▶ _Task brief_: Continue the research summaries on immune cells in tumors from the point where they end.

▶ _Study text_:
···

Neutrophils driving unconventional T cells mediate resistance against murine sarcomas and selected human tumors
Tumor-associated neutrophils (TANs) have generally been linked to tumor progression. However, carcinogen-induced sarcomas develop earlier and grow faster in G-CSFR−/− mice than in wildtype. TANs promote type-1 tumor–associated macrophages to produce IL12, which activates IFNγ production from unconventional, CD4−CD8− αβ T cells soon after carcinogen injection, interfering with tumor progression. Patients with undifferentiated sarcomas dense with TANs exhibit type 1 immunity and have better outcomes, suggesting neutrophils and innate immunity are key to antitumor responses in some tumor types.
Plasma cell polarization to the immunoglobulin G phenotype in hepatocellular carcinomas involves epigenetic alterations and promotes hepatoma progression in mice
IgG-expressing plasma cells accumulate in hepatocellular carcinomas (HCC) and in a web of interactions support tumorigenesis. This result requires CD4+ T cells, tumor-associated macrophages (TAMs), and B cells stimulated by CXCR3 from TAMs producing CXCL10, which induces them to become IgG-producing plasma cells. The IgG interacts with TAM Fcγ receptors, promoting production of IL6, IL10, and CCL20. Plasma cells interfered with T-cell effector functions in HCC, and depleting B cells prevented plasma cell accumulation and led to infiltration of functional effector T cells.

···

▶ _Provided information_:
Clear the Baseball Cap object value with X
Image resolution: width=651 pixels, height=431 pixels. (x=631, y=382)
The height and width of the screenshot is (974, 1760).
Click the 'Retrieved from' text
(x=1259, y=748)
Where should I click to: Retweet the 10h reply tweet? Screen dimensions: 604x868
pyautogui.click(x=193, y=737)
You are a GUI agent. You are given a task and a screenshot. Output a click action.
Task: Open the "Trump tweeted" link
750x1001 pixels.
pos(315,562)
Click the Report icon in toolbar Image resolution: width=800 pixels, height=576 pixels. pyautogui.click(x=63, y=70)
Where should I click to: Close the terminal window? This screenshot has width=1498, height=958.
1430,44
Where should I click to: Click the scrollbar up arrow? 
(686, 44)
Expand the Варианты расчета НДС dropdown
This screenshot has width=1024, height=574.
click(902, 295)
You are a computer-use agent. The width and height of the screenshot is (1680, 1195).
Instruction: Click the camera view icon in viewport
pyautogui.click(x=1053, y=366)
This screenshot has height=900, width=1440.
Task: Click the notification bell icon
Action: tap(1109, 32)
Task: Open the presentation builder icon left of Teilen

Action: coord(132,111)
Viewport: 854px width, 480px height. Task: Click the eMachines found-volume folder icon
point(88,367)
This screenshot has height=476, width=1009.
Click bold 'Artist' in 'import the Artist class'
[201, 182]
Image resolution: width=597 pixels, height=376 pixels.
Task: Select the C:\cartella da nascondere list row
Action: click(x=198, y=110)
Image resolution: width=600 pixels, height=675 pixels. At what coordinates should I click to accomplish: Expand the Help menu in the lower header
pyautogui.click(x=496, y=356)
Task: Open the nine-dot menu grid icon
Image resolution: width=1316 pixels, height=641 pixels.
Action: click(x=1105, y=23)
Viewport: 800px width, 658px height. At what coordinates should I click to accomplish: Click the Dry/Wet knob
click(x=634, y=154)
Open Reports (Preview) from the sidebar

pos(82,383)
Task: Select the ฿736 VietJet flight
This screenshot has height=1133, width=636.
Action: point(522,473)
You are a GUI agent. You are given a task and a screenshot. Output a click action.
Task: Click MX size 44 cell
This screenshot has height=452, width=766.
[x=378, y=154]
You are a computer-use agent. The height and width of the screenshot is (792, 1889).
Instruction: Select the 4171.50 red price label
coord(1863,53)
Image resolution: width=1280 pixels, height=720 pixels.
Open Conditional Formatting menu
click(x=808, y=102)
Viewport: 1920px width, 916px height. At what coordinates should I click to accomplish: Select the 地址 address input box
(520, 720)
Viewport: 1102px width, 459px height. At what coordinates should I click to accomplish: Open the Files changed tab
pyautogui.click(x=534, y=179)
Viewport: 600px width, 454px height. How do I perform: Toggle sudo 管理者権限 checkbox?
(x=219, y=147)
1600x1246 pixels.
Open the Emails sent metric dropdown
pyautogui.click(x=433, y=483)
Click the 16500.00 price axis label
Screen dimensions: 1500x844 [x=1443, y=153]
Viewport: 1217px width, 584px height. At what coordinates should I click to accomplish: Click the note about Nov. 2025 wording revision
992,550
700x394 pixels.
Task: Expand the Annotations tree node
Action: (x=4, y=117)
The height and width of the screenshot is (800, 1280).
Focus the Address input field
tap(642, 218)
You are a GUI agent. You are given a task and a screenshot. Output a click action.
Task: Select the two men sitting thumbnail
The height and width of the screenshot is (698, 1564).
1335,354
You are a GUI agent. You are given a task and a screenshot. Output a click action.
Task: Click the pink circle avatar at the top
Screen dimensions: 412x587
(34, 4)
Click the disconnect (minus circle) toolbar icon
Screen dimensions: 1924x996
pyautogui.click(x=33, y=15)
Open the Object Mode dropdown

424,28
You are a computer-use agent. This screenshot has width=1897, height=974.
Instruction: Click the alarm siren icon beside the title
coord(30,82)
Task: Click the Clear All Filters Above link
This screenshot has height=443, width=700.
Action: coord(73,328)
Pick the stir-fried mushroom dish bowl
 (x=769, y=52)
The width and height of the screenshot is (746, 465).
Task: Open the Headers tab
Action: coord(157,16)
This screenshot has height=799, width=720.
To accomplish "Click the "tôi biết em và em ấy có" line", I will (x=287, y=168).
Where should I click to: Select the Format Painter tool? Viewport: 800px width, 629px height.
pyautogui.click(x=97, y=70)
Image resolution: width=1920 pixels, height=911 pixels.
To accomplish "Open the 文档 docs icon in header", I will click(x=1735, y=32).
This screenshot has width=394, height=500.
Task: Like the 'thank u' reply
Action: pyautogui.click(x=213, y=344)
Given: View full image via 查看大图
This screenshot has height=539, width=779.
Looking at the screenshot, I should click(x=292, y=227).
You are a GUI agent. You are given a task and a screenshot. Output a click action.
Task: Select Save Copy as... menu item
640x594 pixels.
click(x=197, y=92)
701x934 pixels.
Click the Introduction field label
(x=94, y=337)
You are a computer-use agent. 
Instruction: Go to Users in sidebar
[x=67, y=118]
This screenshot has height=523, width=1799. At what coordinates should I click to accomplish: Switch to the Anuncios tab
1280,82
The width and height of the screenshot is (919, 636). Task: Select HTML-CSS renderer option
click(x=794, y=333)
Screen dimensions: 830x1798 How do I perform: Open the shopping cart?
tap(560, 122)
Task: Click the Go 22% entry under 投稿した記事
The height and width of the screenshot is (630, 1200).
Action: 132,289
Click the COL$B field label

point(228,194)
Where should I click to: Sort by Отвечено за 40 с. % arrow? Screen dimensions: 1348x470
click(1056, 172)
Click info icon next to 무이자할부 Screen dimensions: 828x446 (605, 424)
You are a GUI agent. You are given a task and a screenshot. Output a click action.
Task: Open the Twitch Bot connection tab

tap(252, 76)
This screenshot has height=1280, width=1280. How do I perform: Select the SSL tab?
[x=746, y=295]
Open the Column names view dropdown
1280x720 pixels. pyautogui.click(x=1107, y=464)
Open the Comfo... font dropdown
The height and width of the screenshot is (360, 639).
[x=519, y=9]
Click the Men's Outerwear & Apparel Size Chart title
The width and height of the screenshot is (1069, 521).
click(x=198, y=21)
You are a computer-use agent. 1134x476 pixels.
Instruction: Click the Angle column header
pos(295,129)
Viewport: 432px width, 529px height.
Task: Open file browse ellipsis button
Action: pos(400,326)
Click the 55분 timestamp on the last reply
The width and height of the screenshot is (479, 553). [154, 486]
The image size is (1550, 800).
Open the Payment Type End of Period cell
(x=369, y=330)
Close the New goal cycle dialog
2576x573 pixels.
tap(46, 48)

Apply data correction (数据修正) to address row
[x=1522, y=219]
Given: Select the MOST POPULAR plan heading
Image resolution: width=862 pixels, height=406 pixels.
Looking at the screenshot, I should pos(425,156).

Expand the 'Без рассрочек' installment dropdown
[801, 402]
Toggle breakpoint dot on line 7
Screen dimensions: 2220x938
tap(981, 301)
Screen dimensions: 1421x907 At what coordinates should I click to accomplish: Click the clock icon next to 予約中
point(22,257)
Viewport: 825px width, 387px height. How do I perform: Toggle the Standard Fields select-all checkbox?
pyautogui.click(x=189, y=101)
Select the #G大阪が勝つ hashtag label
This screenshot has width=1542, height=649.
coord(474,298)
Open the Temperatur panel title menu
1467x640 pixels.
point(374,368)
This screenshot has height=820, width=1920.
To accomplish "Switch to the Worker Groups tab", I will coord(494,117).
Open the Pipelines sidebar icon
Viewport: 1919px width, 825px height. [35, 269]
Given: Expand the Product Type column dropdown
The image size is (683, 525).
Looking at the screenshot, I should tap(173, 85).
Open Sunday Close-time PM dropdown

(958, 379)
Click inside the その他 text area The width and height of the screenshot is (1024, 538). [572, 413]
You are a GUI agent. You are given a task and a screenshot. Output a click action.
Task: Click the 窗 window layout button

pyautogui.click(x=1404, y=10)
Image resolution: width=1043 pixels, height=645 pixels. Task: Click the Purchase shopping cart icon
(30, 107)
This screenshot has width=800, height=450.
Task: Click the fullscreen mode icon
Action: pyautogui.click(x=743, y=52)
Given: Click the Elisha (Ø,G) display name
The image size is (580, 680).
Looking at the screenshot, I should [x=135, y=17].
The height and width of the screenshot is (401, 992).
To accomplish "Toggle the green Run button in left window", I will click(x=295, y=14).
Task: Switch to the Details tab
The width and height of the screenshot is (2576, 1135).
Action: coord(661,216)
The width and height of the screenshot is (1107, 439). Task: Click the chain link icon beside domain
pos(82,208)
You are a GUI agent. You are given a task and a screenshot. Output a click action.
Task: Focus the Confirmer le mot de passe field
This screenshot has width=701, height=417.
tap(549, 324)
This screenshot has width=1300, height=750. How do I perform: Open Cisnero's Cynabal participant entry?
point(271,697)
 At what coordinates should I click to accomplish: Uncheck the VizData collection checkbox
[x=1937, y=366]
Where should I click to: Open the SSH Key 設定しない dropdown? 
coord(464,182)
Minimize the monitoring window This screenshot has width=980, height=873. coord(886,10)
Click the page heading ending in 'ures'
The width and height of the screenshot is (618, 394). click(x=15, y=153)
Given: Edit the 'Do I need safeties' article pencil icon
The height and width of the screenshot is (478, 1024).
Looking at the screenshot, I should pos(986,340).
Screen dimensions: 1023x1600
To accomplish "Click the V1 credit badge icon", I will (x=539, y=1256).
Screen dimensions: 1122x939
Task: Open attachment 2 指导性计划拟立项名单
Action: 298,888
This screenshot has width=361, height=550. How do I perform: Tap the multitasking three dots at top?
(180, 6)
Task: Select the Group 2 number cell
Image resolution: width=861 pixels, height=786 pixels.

···

▶ _Response area_:
Membrane cholesterol efflux drives tumor-associated macrophage reprogramming and tumor progression
Tumor-associated macrophages (TAMs) can accumulate and polarize to support tumor growth. In a mouse model of metastatic ovarian cancer, circulating monocyte-derived TAMs become the dominant macrophage population in the tumors. The tumor secretes hyaluronic acid, which promotes membrane-cholesterol efflux and depletion of lipid rafts from macrophages. This results in macrophage reprogramming to a pro-tumor phenotype, with expression of IL4-induced genes and inhibition of IFNγ-induced gene expression. Genetic deletion of ABC transporters, which mediate cholesterol efflux, reverts the tumor-promoting functions of TAMs and reduces tumor progression, suggesting a novel therapeutic strategy.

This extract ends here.